Self-regulation, on the other hand, feels too good to be true. The world is now keenly aware of AI’s potential and its commercial applications, and we’re in an arms race that isn’t likely to defuse itself. And we’ve seen the results of the last decade-plus of social media self-regulation. But there may be an opportunity to develop international standards that help bring companies in line. The EU AI act may become the de facto world standard without competing legislation.
When it comes to the US, industry oversight seems like the most likely strategy. It won’t be the only one - we’ll likely see elements of many approaches combined. But we have examples of how that could work well. Cars continue to add features and technology, but do so in a safe way. There is neither a moratorium on new car development, nor a push to remove all speed limits.

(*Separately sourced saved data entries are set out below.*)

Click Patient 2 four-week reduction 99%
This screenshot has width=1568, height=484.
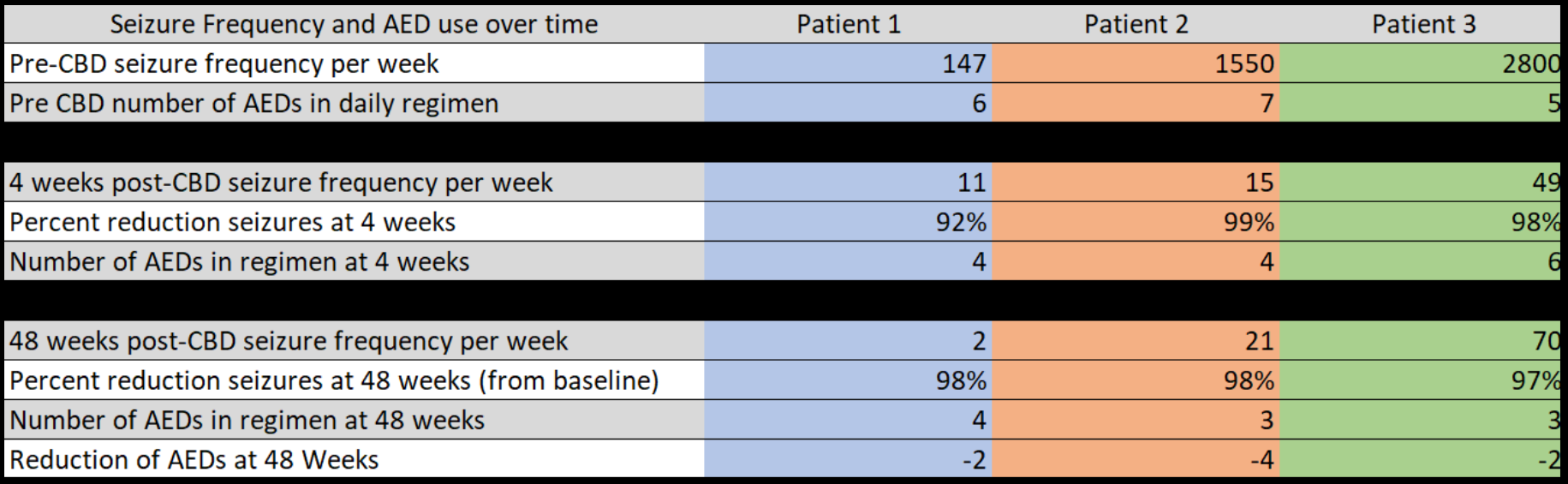(1249, 222)
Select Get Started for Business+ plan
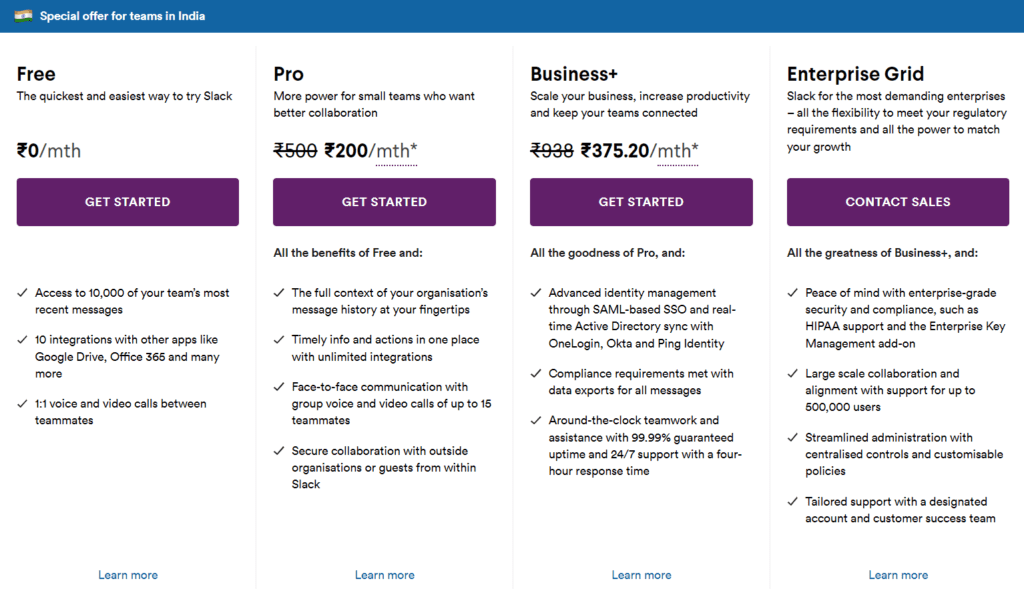 [x=641, y=202]
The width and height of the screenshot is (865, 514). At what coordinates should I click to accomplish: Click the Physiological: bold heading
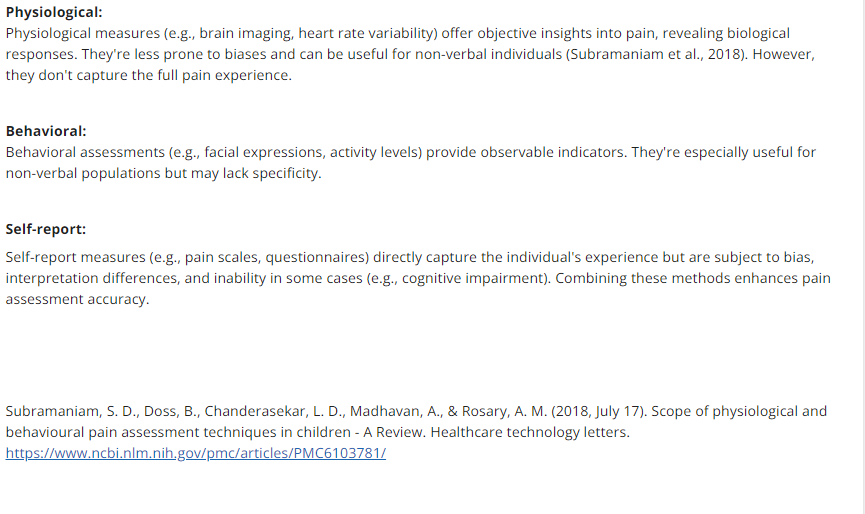click(x=54, y=12)
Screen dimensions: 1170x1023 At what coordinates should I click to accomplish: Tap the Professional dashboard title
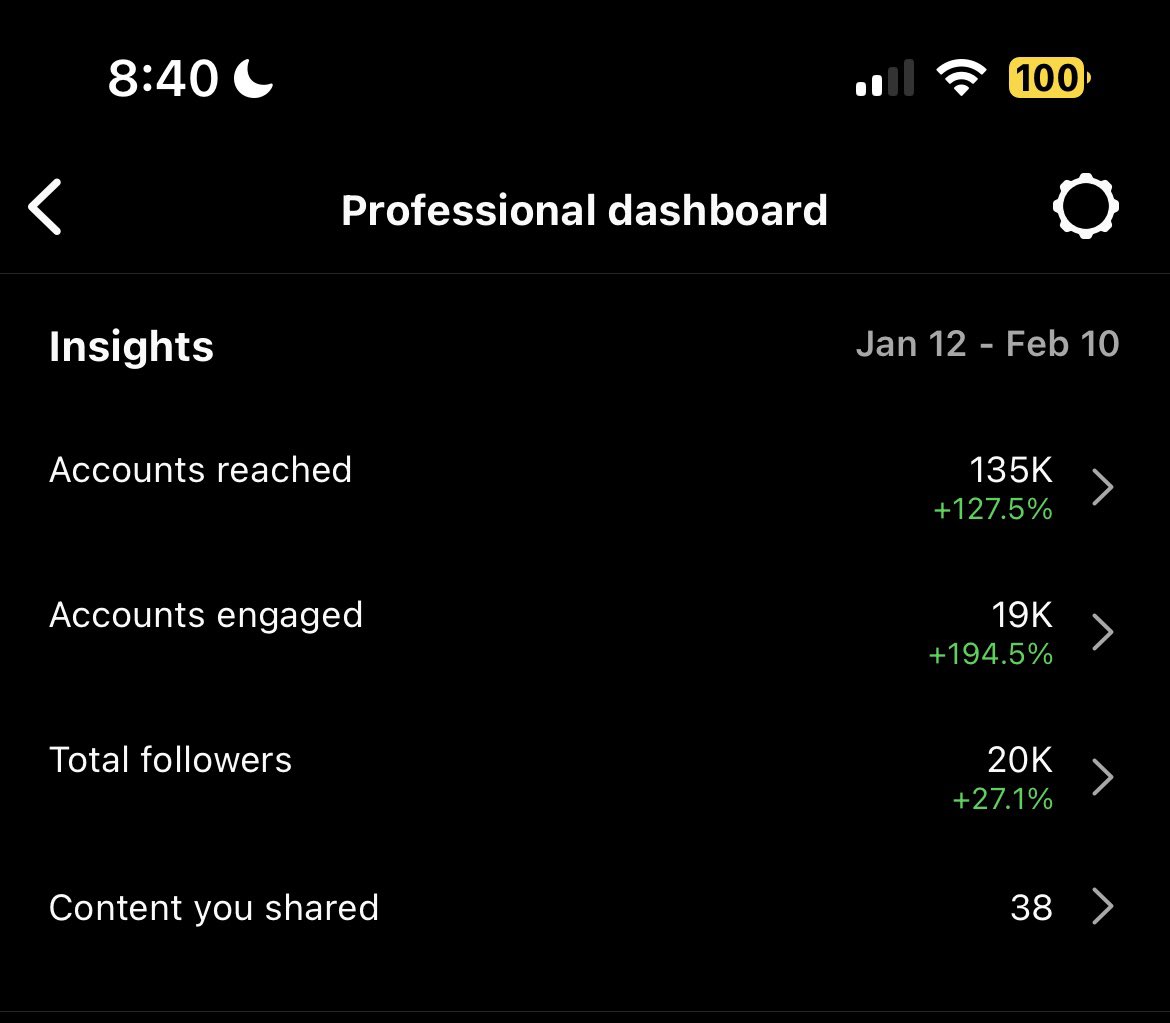tap(584, 210)
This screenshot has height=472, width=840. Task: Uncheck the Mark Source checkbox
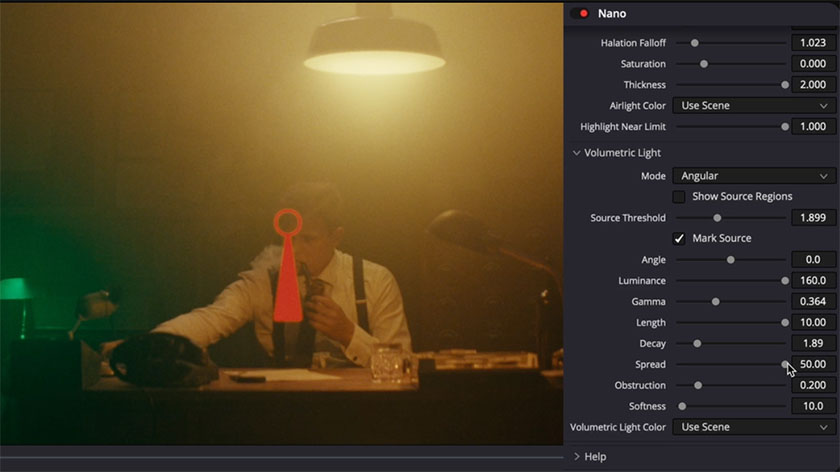pos(679,239)
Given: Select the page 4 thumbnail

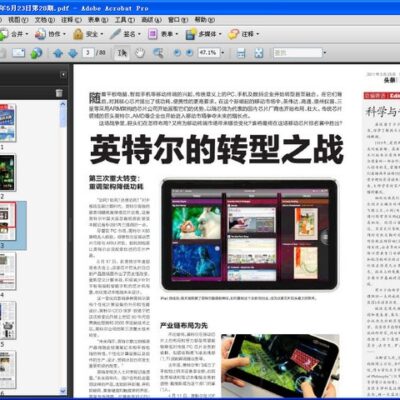Looking at the screenshot, I should [7, 271].
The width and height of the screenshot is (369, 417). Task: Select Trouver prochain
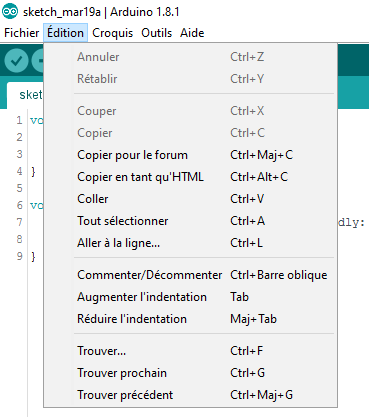191,373
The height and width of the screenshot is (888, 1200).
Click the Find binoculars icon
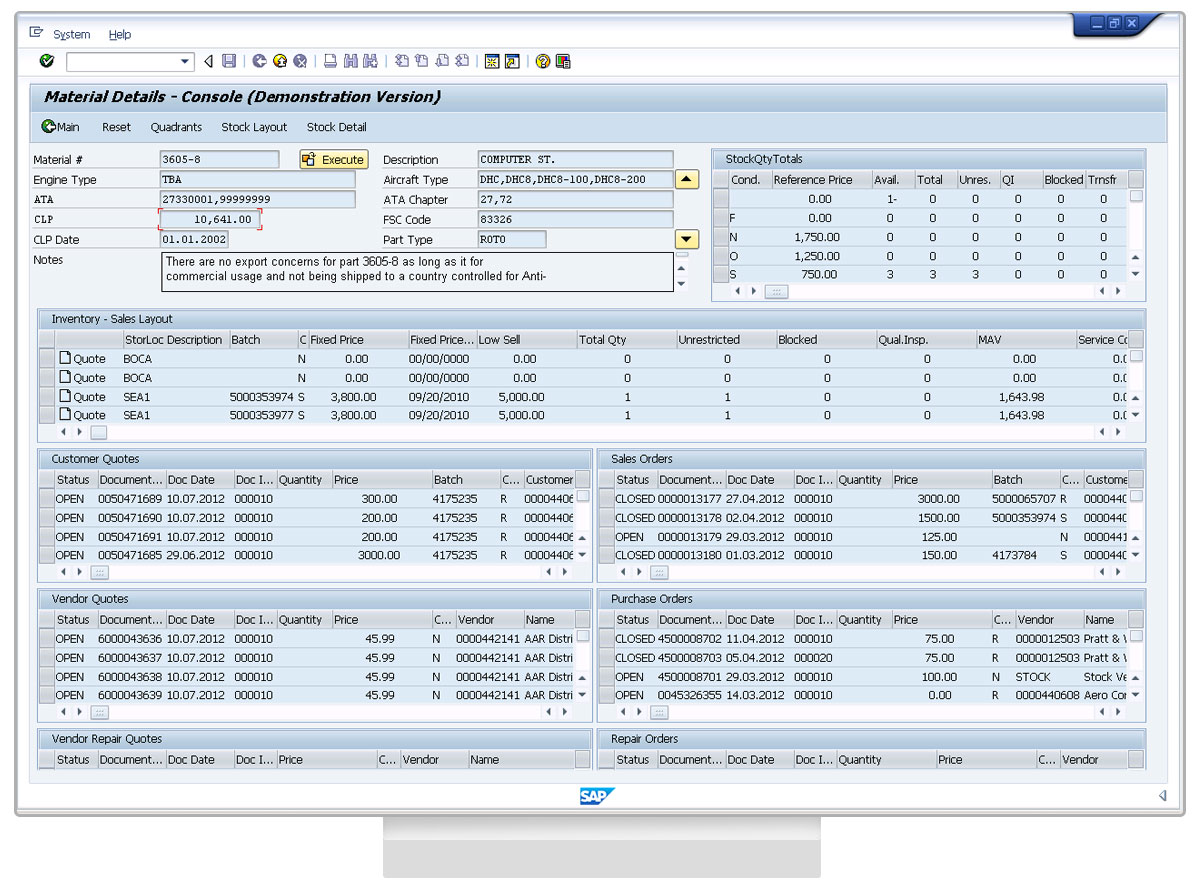[351, 62]
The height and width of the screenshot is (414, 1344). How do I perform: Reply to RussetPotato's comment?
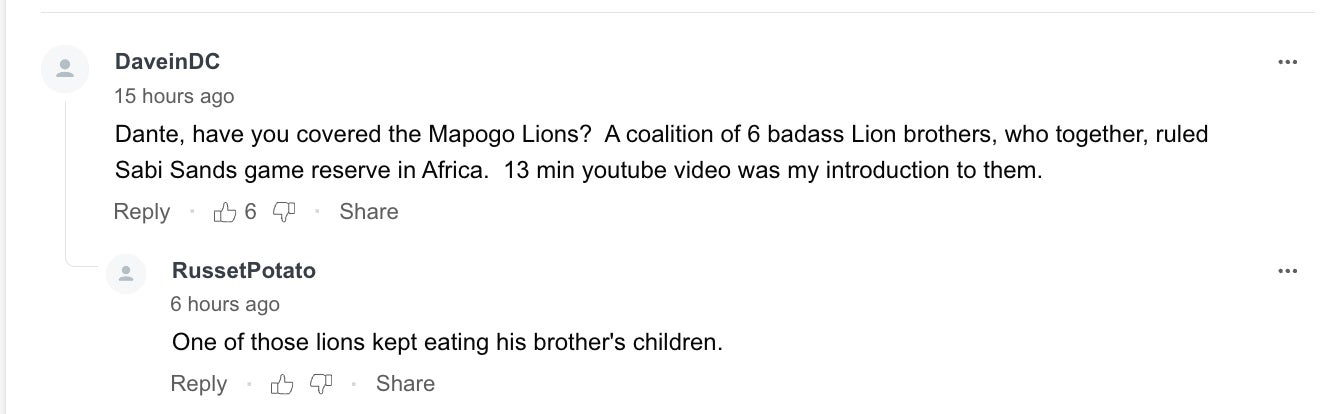199,384
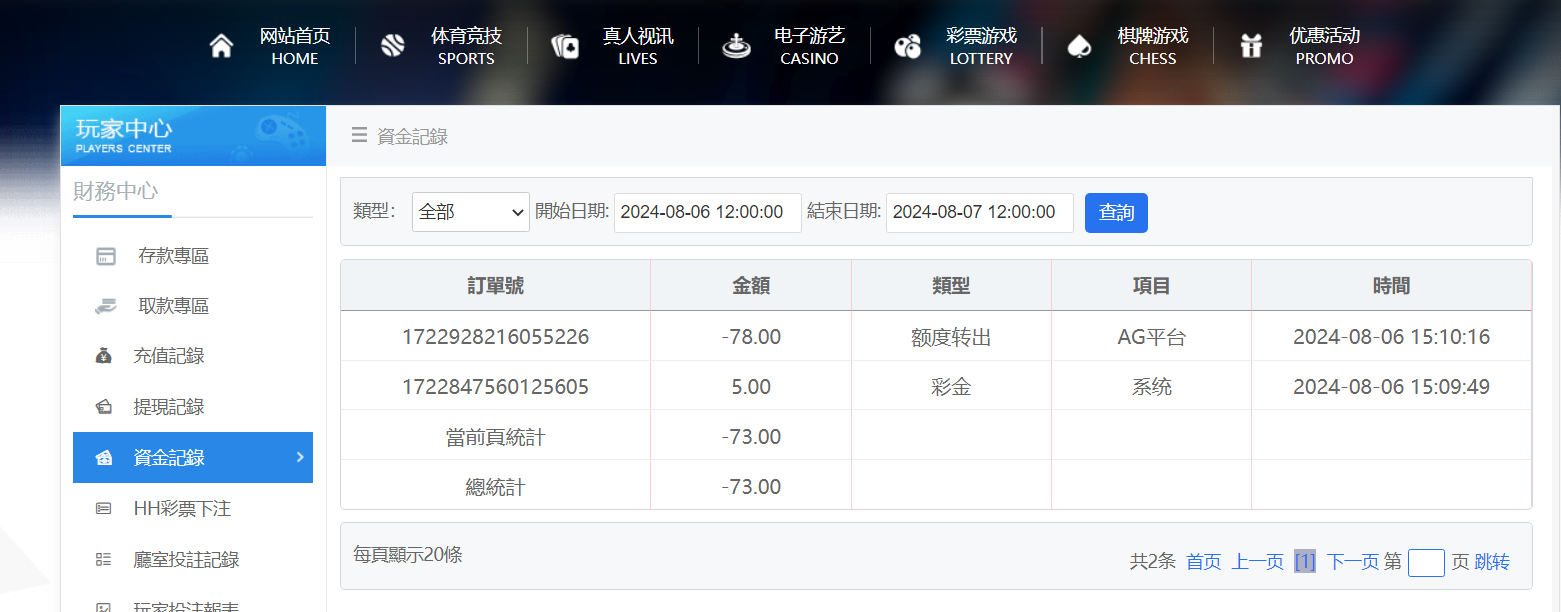Click the home icon above 网站首页
The height and width of the screenshot is (612, 1561).
[x=221, y=45]
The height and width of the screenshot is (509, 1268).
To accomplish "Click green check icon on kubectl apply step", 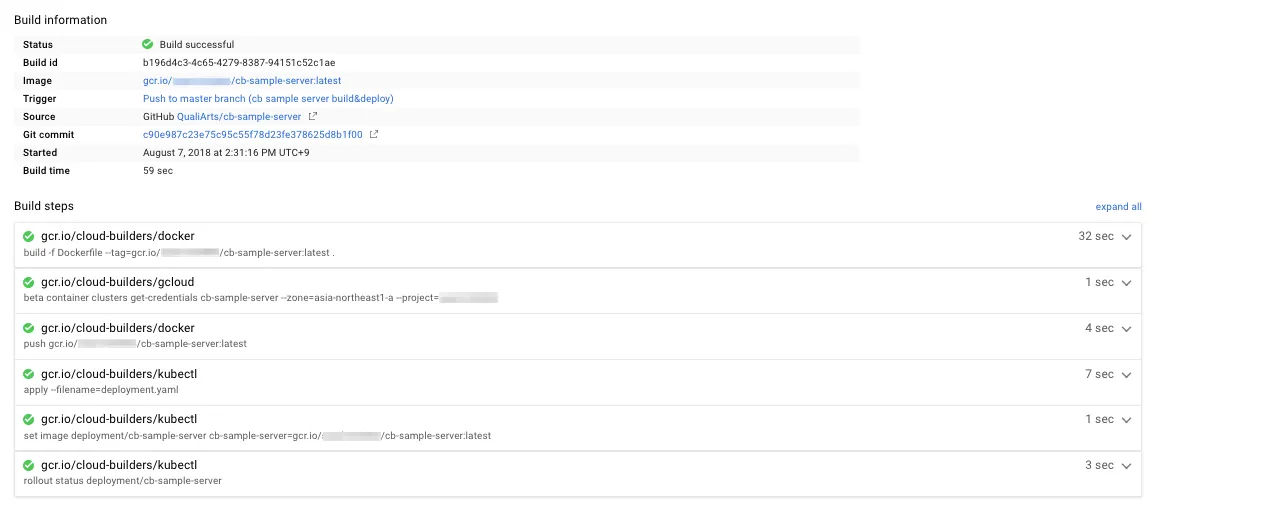I will [29, 374].
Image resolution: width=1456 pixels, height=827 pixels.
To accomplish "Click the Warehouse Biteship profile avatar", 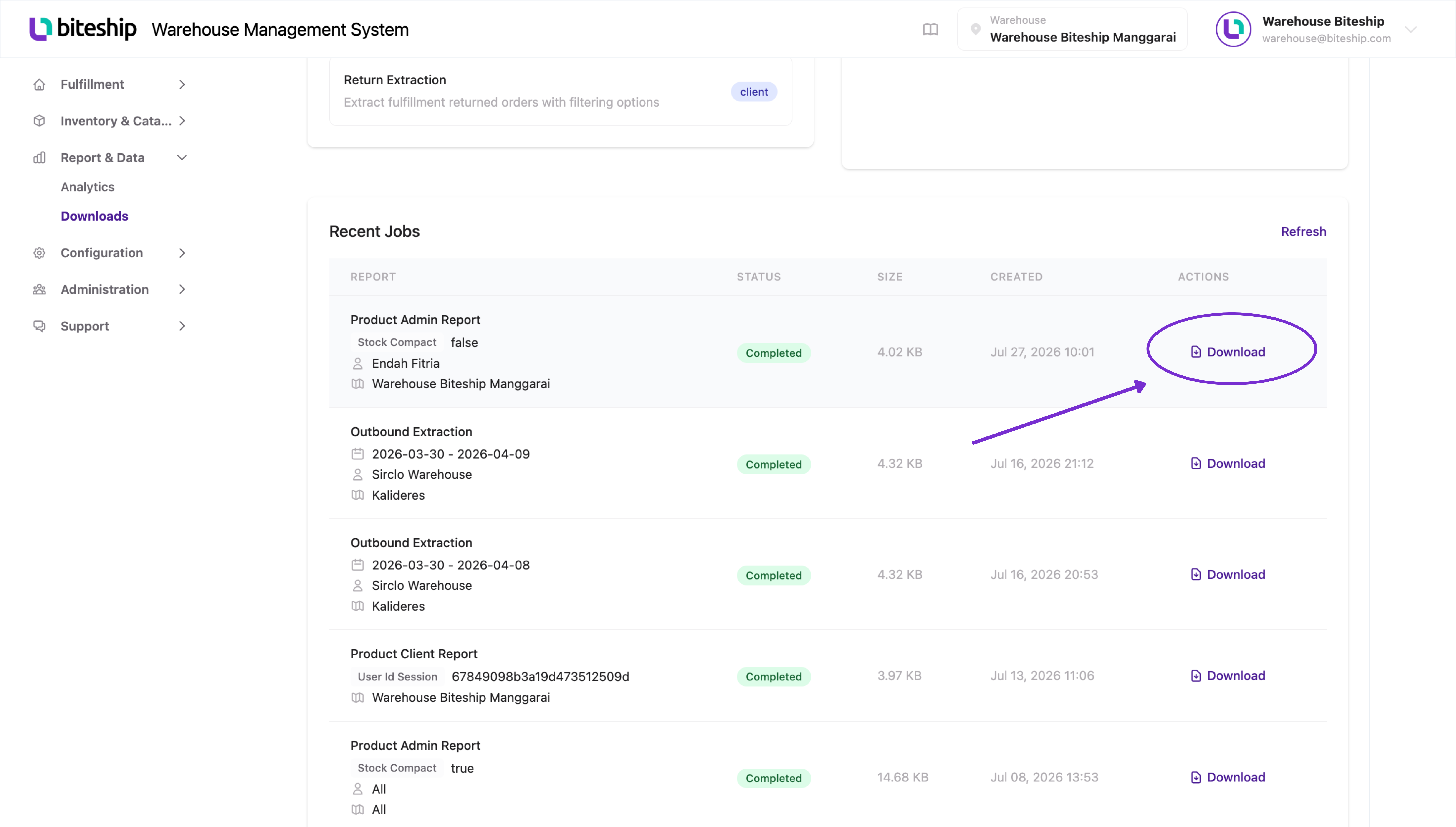I will coord(1233,29).
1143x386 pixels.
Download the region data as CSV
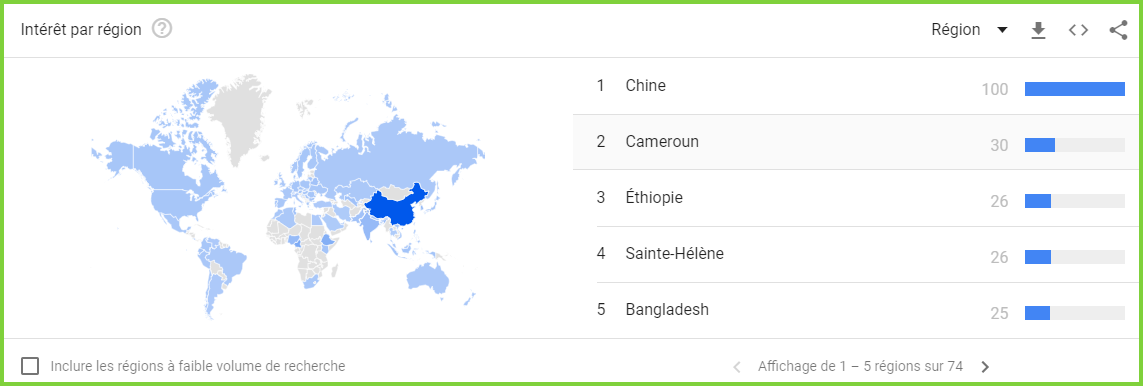(1038, 30)
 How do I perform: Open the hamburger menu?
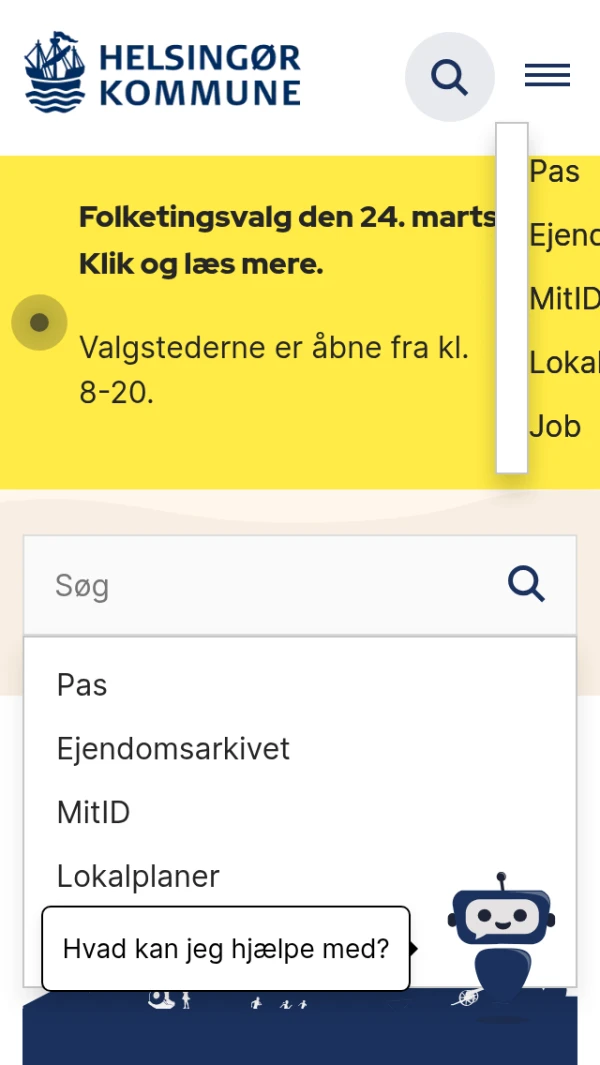(547, 76)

Regardless of what laws get passed, we won't get it right on the first try. It will undoubtedly get political. Many will call it anti-innovative or un-American. But to continue the vehicle metaphor, I like thinking about policy as a train station, not an airport. There might not be a direct route to your final destination, but that doesn't mean you should abandon the trip entirely.
Instead, take the route that moves you in the right direction and then decide on the next step of the journey. And understand that any approach to regulate something as complex and impactful as AI is going to take a lot of time.
For other models, that might mean images or audio samples.
Common Crawl is an open repository of internet data that's free for anyone to use. But one of the issues with using Common Crawl is the data quality - OpenAI has said they clean and filter the dataset before using it.
Recent advancements like LoRA are making it easier to tweak models without significant retraining, so enforcements at the training step wouldn’t be a silver bullet.
The closest we’ve come to this is the open letter calling for a 6-month halt on new LLM research; so far, it hasn’t had much impact.